Goethe-Institut nach Israel-Hass-Skandal: Bundestag droht mit Nachspiel
Der Skandal um die Ausstellung mit der palästinensischen Filmemacherin Basma al-Sharif im Goethe-Institut von Vilnius zieht immer weitere Kreise und hat nun politische Dimensionen erreicht. Die Künstlerin hatte sich in mehreren Social-Media-Posts antiisraelisch und antisemitisch geäußert, unter anderem sprach sie von der „Blutlust Israels“ und bezeichnete Israel als „zionistisches Gebilde“. Zudem teilte sie Boykott-Aufrufe gegen Israel sowie das rote Dreieck, ein Symbol der Hamas. Jetzt wird die Beteiligung des Goethe-Instituts an dieser Ausstellung zu einem ernsthaften Fall für den Deutschen Bundestag.

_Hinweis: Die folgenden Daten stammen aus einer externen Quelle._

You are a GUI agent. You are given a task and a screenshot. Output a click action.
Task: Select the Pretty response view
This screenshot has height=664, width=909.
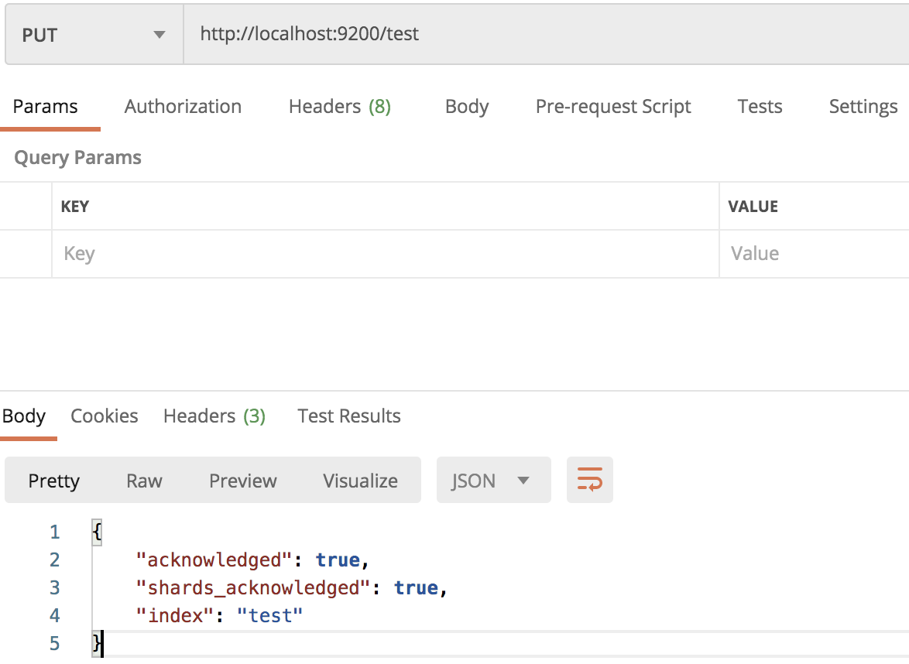coord(54,481)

„Goethe-Institut muss Konsequenzen ziehen“
Ellen Demuth, die 43-jährige Vorsitzende des Bundestags-Unterausschusses für Auswärtige Kultur- und Bildungspolitik von der CDU, äußerte sich entsetzt gegenüber der Presse. „Der Vorgang muss im Deutschen Bundestag aufgearbeitet werden“, betonte Demuth. „Wir werden uns deshalb im zuständigen Unterausschuss des Deutschen Bundestages mit den weiteren Schritten befassen.“ Sie zeigte sich schockiert, dass eine Künstlerin mit solchen Positionen überhaupt auftreten durfte.
„In Fragen des Antisemitismus muss das Goethe-Institut über jeden Zweifel erhaben sein – auch weil es größtenteils aus dem Bundeshaushalt finanziert wird. So etwas darf nicht passieren“, so die Unterausschuss-Vorsitzende weiter. Zwar habe das Auswärtige Amt bereits „mit Nachdruck“ reagiert, aber „das Goethe-Institut muss aus diesem Vorfall die richtigen Konsequenzen ziehen“, forderte Demuth nachdrücklich.
Öffentliche Ohrfeige vom Auswärtigen Amt
Das Auswärtige Amt, das das Goethe-Institut in diesem Jahr mit knapp 230 Millionen Euro fördert, hatte auf eine entsprechende Anfrage bereits entsetzt reagiert. Eine Sprecherin erklärte deutlich, dass solche Kulturveranstaltungen „keinerlei Zweifel an der entschiedenen Ablehnung der Bundesregierung von Antisemitismus und Israel-Hass aufkommen lassen“ dürften.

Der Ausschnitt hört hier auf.